* WORK TASK:
Copy exactly the lines from the one containing "Remove the attached image from the prompt" through the last line of the records below, including both, and leave out any pictures.

* Screenshot grounding data:
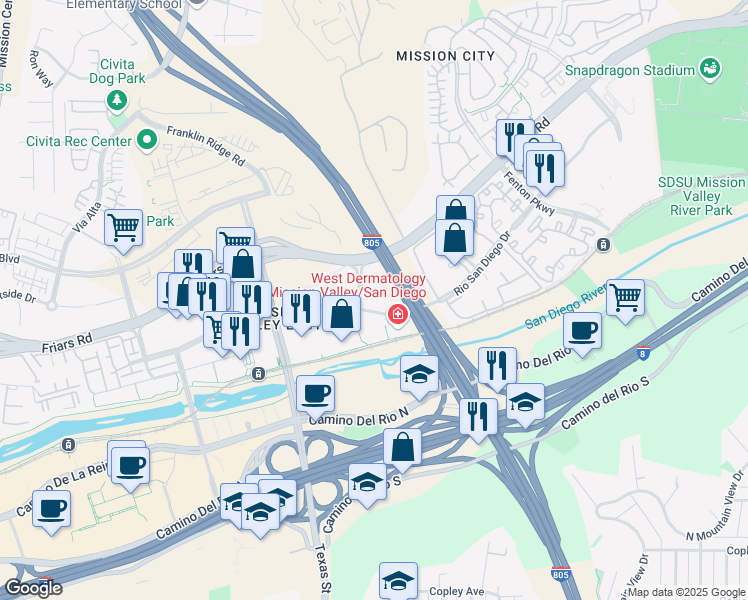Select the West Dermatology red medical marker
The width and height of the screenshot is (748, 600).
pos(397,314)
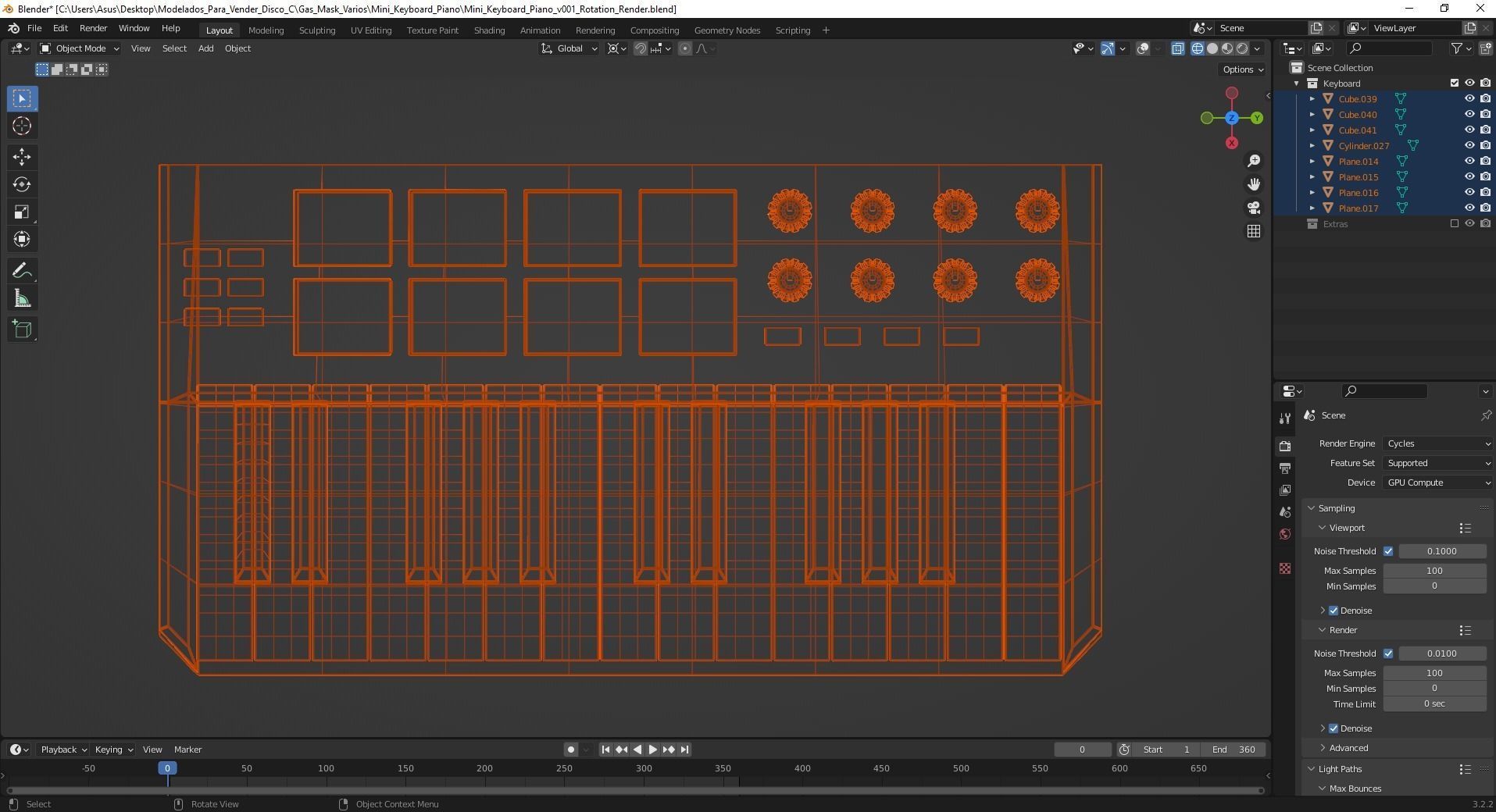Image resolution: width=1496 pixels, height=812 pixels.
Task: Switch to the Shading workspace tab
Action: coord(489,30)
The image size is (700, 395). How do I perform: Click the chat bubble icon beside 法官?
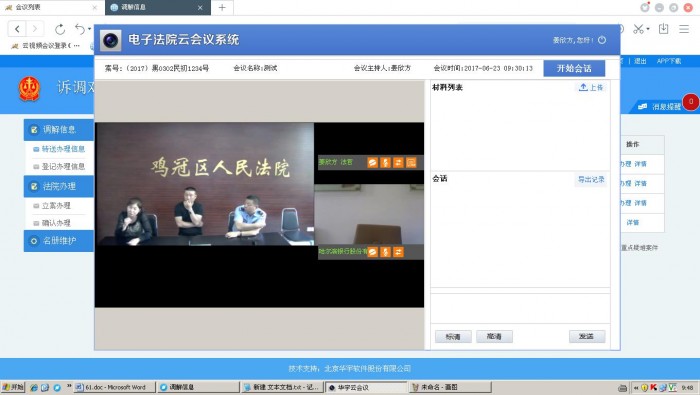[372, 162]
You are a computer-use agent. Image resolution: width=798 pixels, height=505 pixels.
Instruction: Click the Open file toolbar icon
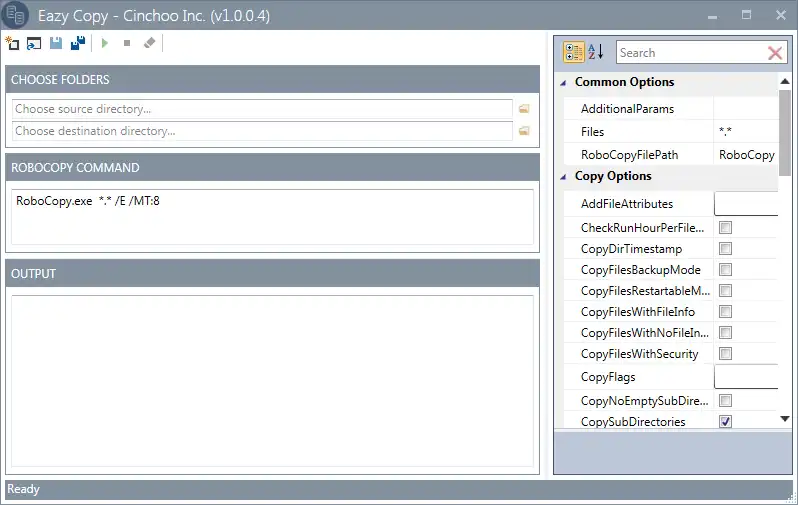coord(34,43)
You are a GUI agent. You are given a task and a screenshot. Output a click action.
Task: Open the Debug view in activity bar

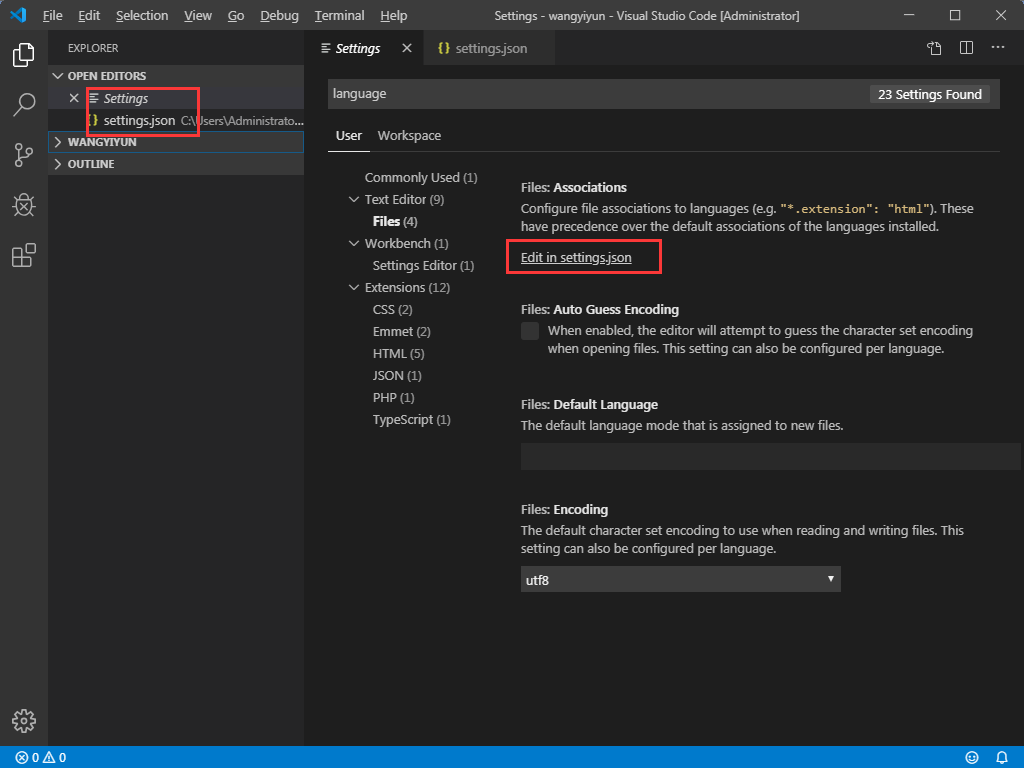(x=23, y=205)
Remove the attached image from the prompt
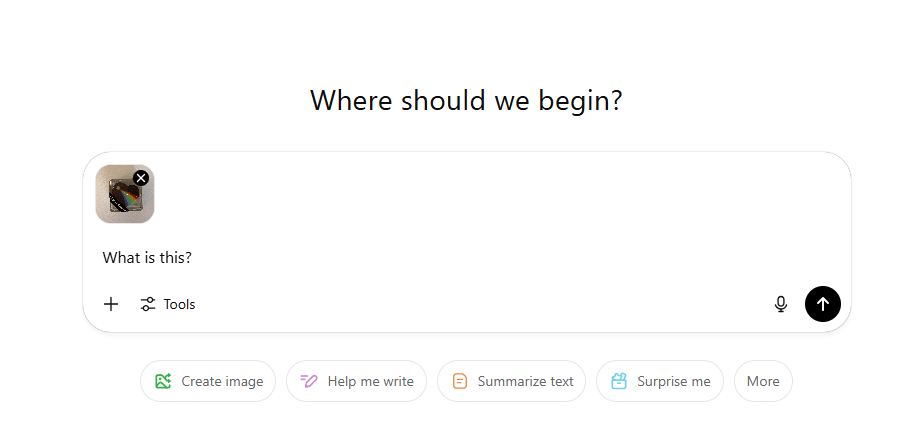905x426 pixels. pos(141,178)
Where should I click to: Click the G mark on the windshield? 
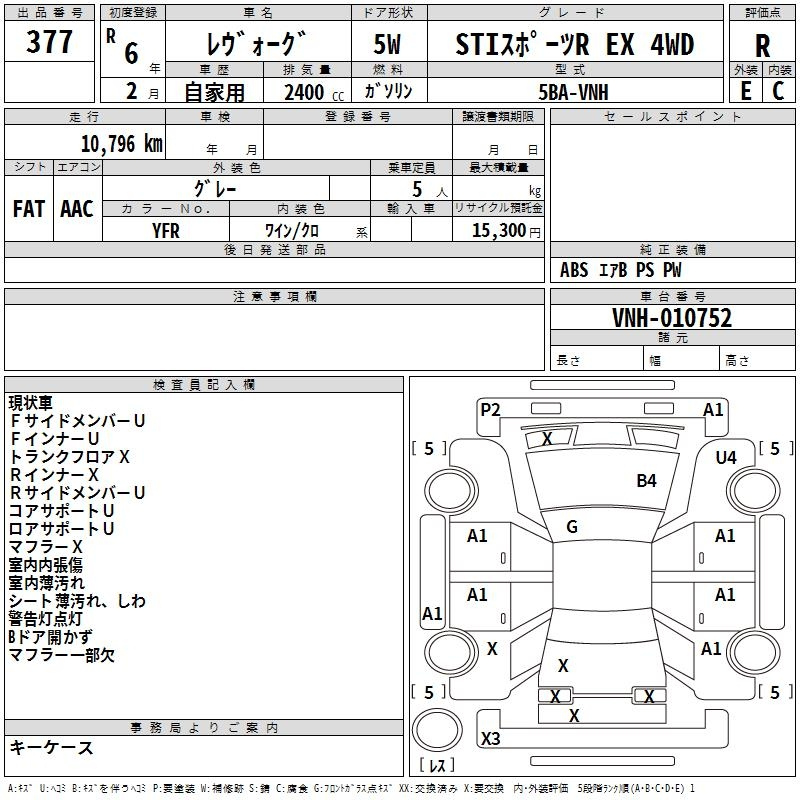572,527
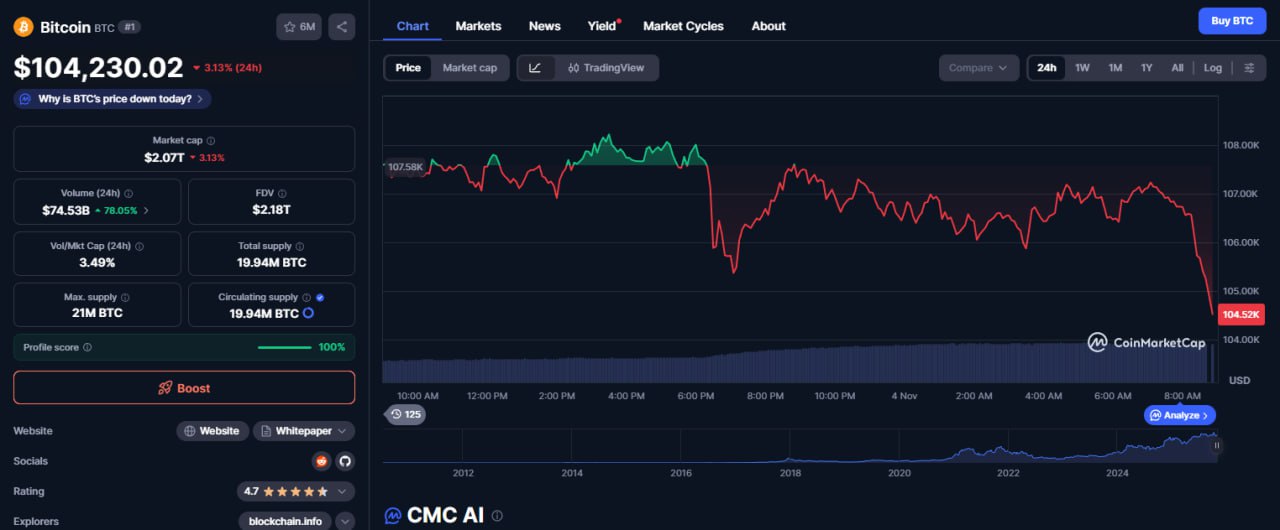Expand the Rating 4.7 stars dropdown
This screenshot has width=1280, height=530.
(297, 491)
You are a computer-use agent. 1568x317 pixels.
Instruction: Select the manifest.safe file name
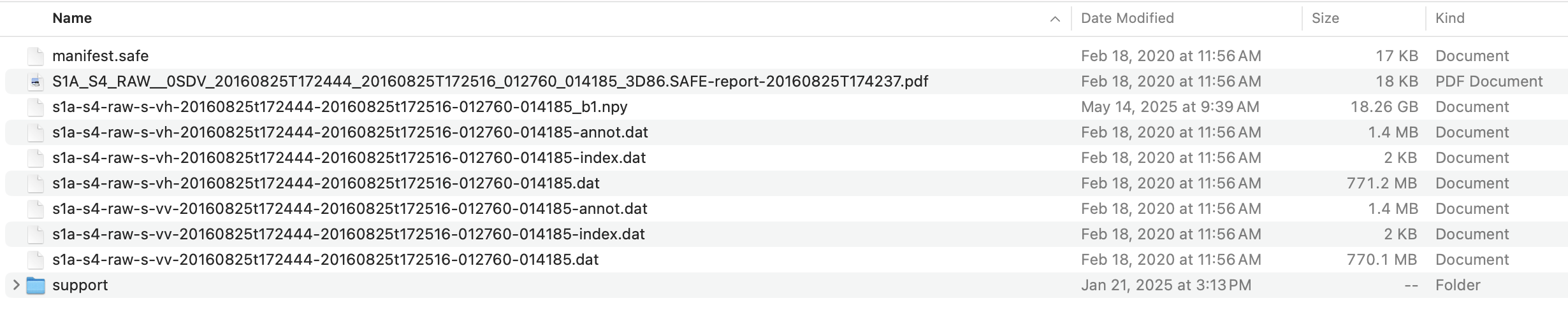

* YOUR RESPONSE:
Remove the attached image from the prompt
905x426 pixels. pos(141,178)
Where should I click to: Click the G mark on the windshield? 
572,527
Expand the Rating 4.7 stars dropdown
This screenshot has width=1280, height=530.
(297, 491)
You are a computer-use agent. 1568x317 pixels.
Instruction: Select the manifest.safe file name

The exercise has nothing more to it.